Synergy’s petition is one of six virtually identical petitions that Synergy has filed. Synergy’s counsel also represents Universal Management Association, which has filed four virtually identical petitions seeking to have its president appointed as a custodian for other defunct Delaware corporations.
The Court noted Synergy’s petition implicates important questions of public policy, including the State of Delaware’s interest in preventing the use of Delaware entities to circumvent the federal securities laws.
The Court noted Synergy’s request is the latest instance of a recurring phenomenon. The Court of Chancery periodically confronts efforts by capital-markets entrepreneurs to revive otherwise defunct entities to use as blank check companies.
In reviewing precedents, the Court noted the odd fact that directors of company like Forum should have In the usual course of business filed a certificate of dissolution terminating its corporate existence and a deregistration statement terminating its status as a reporting company. Had the directors taken these responsible actions it would be impossible to revive a defunct entity as a blank check company.
The Court rejected Synergy’s arguments that the SEC does not prohibit reverse mergers as controlling precedent for this matter.
The Court noted Delaware authorities addressing efforts to revive defunct entities for use as blank check companies reflect a consistent Delaware public policy against allowing capital-markets entrepreneurs to deploy Delaware law to bypass the federal securities laws that govern stock offerings. That policy is based on the Court of Chancery’s understanding of the federal securities laws and the SEC’s priorities.
The Court stated it would be helpful to have input from the SEC and the benefit of adversarial briefing on the petition.
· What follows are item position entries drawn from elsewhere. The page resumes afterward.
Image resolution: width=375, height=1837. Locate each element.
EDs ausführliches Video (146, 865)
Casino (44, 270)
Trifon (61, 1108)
That was particularly true because Synergy and another firm have filed a raft of these petitions. Having input from the SEC also would provide a direct answer to the question of whether Delaware’s concern about creating a state-law bypass around the federal securities laws governing stock offerings has become stale, as Synergy argues.
The Court further stated it would benefit from the appointment of an amicus curiae who can consult with the SEC regarding the petition. Informed by a consultation with the SEC, the amicus curiae will provide an independent view regarding whether the petition should be granted.
Accordingly, the Court appointed a Delaware attorney as amicus curiae.